>> Start SOURCE DATA

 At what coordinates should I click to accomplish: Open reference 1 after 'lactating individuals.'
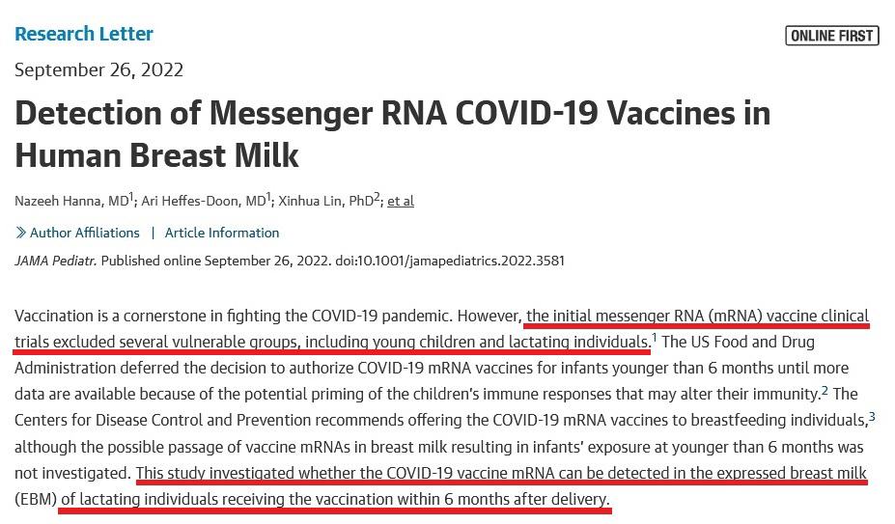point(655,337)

>> End SOURCE DATA
>> Start SOURCE DATA

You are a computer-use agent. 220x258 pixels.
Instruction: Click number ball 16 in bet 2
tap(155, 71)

>> End SOURCE DATA

▶ EXERCISE GOAL: Update the lines between the one holding "You are a computer-use agent. 220x258 pixels." and the one holding "tap(155, 71)", inclusive, by putting "numbered ball" in place of "number ball" and keeping everything else the same.

▶ THE REPLY:
You are a computer-use agent. 220x258 pixels.
Instruction: Click numbered ball 16 in bet 2
tap(155, 71)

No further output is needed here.